February 20, 2013

Fun Times with Vertigo


Monday saw an event that scared me. As I was getting ready for work, I developed a bout of vertigo so badly that I would have fallen, if someone hadn't been there to catch me. Between the stomach illness, shaking from head to foot, and sweating, I continued being dizzy and unable to move for nearly 45 minutes. Finally the room slowed it's spinning and I was able to lie down. I slept for nearly 3 hours and when I finally awoke, it was like I had a hangover- headache, mouth tasting like bleh and everything. After some food and liquids, along with some Tylenol, I felt improved enough to get up. I was still wobbly and a bit shaky so not much else was accomplished that day. Suffice it to say my supervisor was notified of my absence shortly after the episode began.

The doctor called in a script of Valium saying that we needed to calm down my system because it was freaking out. I had no problems with that because I completely agreed.

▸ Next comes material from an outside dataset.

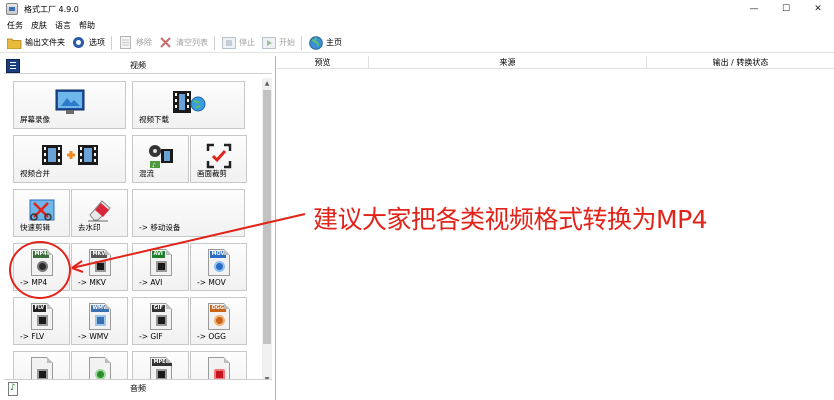 This screenshot has width=834, height=400. Describe the element at coordinates (267, 217) in the screenshot. I see `scroll-thumb` at that location.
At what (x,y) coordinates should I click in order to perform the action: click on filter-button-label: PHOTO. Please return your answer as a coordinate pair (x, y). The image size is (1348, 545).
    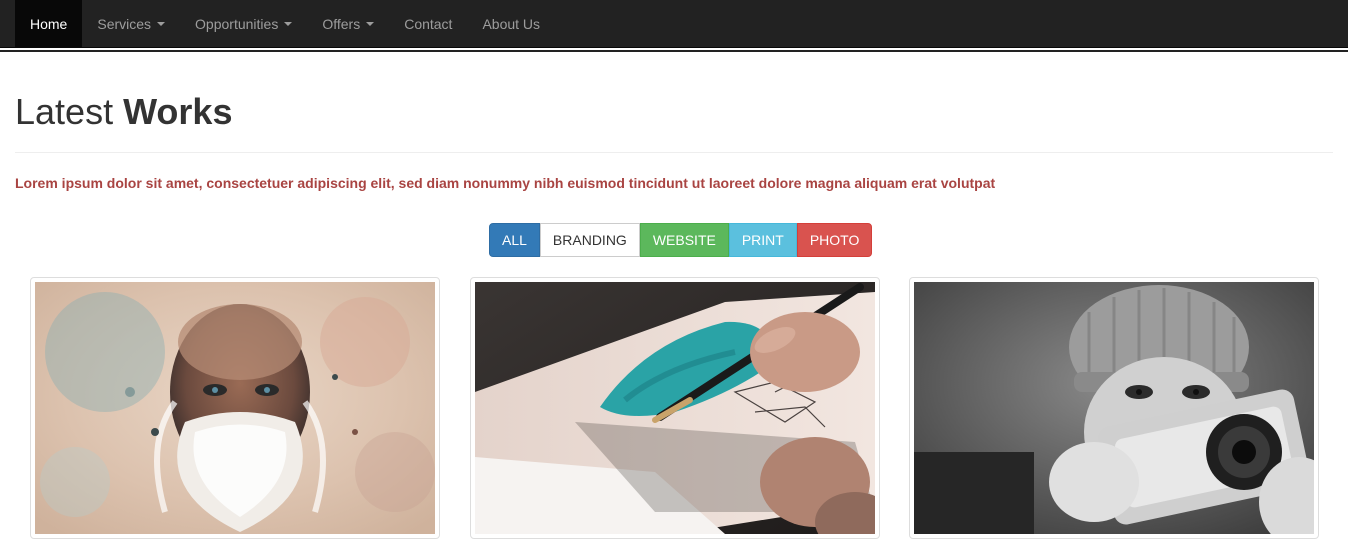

Yesterday I was able to make it back to work but still felt a bit wobbly and shaky. I decided to go to tai chi last night, hoping that the movement and relaxation/moving meditation would help. What didn't help was when the instructor mentioned being blindfolded while doing the tai chi walk. Given the closeness of my experience on Monday, I mentally freaked out about that and mentioned that I hoped it wouldn't be done with me because I'd surely fail right now. The instructor got onto me telling me that it wasn't the right attitude to take and that I would fail because I had set my mind to it that I would.

While I understand that the instructor fully believes in the power of tai chi, and I do as well, I guess I felt that my situation was not being taken seriously. When I left the school, I felt disheartened and was in tears. The knot in my chest that wanted me to cry lasted throughout most of today and it warred with the very strong desire to just stop everything and sleep. I muscled through it and by the end of the evening I felt better. I am thankful for this. I also did not want to be put in front of the class. What I wanted and still believe I needed was to be able to stay at the back and follow along, to recoup myself mentally. Instead, I was forced to be in the front, and forgot to include one of the basic moves that I shouldn't have forgotten. So on top of everything else, I failed. I'm not one of the lowest sashes anymore. I should have known it, even having been gone for 3 weeks because of being really sick...

In thinking about and mulling the situation over in my head, I realized that this episode of vertigo seriously scared me. It's never come on that quickly and that harshly before. I have no idea what caused it. I've been maintaining my diet within the sodium parameters as best I can. I understand my stress levels are high because of my job and I am doing my best to keep that level down as much as possible. I also realized that in some respect, this episode has me feeling fragile at this moment.

I'm so thankful I wasn't driving when it hit or I really don't have any idea what might have happened. My hope at this point is that I don't have another one of these episodes anytime soon, if ever. And I could certainly use all the hugs I can get right now.